A Maryland man who worked as a supervisor at Voice of America pleaded guilty Thursday to making death threats against Rep. Marjorie Taylor Greene, her family and staff in ominous voice messages.
Seth Jason admitted in court records that he repeatedly threatened to gun down the Republican congresswoman — who until recently was one of President Donald Trump’s staunchest allies in Congress — in voicemail messages left at her district offices in Georgia, using pseudonyms such as “Kevin” and “Ruben.”
The messages began in October 2023, with a threat to shoot Greene “between the eyes” with an AK-47 rifle at one of her rallies, and ran through January 2025, around the time of Trump’s inauguration.
“Greene you will not see the inaugural, you’ll be dead,” Jason said in a Jan. 8 voicemail, according to documents filed in connection with his guilty plea in U.S. District Court in D.C. “Your family will be dead. Your staff will be dead. On the 20th, you’ll all be dead.”
Jason, 64, worked for more than two decades at Voice of America, a news outlet run by the U.S. government that the Trump administration has all but dismantled this year, first as a contractor and then as a full-time federal employee starting in 2009. As a supervisor since 2011, he was in charge of studio renovations, studio scheduling and payroll and management issues. He retired in May.
U.S. Attorney Jeanine Pirro’s office said Jason would place the threatening calls from inside Voice of America’s offices in the District, calling the conservative congresswoman a “racist” and “Nazi” and threatening to shoot her at a book signing she had scheduled last December.
“No one should have to live their life in fear wondering if those threats are about to be fulfilled,” Pirro said in a statement. “Today’s guilty plea sends a clear message — my office will not take these threats lightly — think twice because we will find you and we will convict you.”

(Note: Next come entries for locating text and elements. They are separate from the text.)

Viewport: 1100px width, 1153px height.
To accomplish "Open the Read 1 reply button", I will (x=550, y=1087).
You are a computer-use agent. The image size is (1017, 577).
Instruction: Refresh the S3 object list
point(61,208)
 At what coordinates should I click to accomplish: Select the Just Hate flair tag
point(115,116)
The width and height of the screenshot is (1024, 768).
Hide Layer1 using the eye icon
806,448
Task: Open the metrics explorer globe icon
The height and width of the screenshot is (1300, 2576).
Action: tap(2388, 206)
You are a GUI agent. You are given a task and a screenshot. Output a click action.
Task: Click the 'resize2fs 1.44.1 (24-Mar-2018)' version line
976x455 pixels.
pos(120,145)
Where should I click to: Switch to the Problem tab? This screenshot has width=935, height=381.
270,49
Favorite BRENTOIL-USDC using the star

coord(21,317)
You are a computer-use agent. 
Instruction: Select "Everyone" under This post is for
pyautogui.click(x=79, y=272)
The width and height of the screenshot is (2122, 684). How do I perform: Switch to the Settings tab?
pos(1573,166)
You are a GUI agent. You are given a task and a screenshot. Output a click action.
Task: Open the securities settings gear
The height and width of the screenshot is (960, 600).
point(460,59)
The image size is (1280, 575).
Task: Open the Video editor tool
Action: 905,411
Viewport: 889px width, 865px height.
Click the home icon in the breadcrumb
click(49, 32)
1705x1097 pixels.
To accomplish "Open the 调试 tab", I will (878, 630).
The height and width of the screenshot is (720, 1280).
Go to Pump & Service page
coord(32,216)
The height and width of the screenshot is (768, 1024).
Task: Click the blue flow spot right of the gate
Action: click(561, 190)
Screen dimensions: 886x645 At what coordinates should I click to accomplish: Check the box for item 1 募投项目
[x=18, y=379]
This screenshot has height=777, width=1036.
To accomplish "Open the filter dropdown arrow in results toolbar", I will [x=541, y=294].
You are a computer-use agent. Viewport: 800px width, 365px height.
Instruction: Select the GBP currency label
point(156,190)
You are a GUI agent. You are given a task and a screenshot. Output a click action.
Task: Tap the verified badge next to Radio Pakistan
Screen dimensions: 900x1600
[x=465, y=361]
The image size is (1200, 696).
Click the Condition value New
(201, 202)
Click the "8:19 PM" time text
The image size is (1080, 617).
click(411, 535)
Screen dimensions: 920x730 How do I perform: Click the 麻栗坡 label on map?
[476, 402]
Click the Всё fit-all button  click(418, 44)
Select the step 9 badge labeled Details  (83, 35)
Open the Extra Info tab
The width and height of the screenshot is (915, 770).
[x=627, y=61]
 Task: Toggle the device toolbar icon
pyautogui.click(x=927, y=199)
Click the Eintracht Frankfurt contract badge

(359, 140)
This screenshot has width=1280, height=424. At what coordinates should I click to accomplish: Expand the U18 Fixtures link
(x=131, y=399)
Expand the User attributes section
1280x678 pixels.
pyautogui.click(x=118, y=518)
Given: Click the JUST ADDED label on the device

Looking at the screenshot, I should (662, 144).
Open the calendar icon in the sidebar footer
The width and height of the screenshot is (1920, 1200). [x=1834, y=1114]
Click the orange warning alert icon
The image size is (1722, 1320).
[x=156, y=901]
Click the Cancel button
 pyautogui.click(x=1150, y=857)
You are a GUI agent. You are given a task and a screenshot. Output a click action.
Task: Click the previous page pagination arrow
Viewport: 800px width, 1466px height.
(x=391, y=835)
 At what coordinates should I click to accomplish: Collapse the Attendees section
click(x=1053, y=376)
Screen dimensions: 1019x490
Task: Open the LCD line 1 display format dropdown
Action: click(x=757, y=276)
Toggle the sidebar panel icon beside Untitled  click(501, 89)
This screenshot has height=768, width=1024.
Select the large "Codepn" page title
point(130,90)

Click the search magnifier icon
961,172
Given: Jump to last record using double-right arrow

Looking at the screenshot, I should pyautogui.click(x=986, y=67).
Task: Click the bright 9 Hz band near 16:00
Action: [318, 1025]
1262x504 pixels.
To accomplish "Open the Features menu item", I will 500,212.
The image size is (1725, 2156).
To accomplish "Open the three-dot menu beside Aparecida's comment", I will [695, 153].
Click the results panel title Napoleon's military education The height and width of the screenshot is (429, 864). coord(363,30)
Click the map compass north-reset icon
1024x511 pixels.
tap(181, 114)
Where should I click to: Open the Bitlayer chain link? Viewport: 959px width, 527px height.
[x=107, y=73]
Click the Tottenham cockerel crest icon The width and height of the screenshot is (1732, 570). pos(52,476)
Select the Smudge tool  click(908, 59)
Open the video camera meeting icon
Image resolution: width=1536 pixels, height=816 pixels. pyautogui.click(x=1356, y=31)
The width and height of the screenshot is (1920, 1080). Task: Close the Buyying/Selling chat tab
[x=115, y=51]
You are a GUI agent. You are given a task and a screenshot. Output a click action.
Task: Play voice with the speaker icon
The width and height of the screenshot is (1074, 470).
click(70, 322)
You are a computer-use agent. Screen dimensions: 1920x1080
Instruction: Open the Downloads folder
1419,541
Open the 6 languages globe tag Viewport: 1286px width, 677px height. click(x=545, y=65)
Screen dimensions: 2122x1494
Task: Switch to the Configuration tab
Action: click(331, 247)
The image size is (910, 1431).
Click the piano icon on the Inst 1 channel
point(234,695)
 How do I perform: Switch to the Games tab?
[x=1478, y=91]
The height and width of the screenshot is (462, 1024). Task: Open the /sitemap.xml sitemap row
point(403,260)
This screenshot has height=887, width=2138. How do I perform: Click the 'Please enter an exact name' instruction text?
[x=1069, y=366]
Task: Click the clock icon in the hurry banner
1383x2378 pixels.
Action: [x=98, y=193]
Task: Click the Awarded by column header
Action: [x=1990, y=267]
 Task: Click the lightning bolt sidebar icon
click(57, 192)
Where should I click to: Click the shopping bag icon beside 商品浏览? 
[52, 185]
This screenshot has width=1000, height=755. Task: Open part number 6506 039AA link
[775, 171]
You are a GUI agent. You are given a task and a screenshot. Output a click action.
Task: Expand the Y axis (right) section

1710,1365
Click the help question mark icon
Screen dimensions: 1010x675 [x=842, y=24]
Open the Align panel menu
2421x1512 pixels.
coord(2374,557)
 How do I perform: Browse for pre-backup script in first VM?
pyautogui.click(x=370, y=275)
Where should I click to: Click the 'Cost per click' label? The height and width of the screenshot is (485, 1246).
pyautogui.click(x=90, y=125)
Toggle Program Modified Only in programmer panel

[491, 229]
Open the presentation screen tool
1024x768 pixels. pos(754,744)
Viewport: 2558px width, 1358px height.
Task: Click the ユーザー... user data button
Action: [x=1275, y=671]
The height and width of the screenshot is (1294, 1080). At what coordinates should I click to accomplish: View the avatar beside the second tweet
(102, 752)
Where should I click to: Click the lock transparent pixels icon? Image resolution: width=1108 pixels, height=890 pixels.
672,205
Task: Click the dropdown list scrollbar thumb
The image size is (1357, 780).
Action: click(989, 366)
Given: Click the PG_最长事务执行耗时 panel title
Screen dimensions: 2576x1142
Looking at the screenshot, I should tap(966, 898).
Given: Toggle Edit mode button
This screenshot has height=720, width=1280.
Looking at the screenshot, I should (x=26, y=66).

Greene’s office and an attorney for Jason did not immediately respond to requests for comment Thursday. Greene is resigning her seat next month.
Jason pleaded guilty to one count of interstate communications with a threat to kidnap or injure and one count of anonymous telecommunications harassment. A judge set his sentencing for June 18.
During an interview with Capitol Police this year at his home in Edgewater, Maryland, Jason initially said he had called Greene’s office in D.C. only once, “when she was saying some things about Jewish space lasers,” what he described as an antisemitic conspiracy theory. (Greene in 2018 theorized that California wildfires were caused by “Jewish space lasers,” a claim she has since disowned.)
After officials played some of the threatening voicemails for him, Jason admitted placing the calls. He told police “he has no obsession with chemicals or weapons, and that he did not have any ‘fantasies about being a Rambo,’” according to the police report of the interview.
Jason told police he did not own any firearms and that he refrained from discussing politics at work. He told police he “believes that over the past decade, politics has become increasingly polarized, with people aligning strictly with one side or the other.”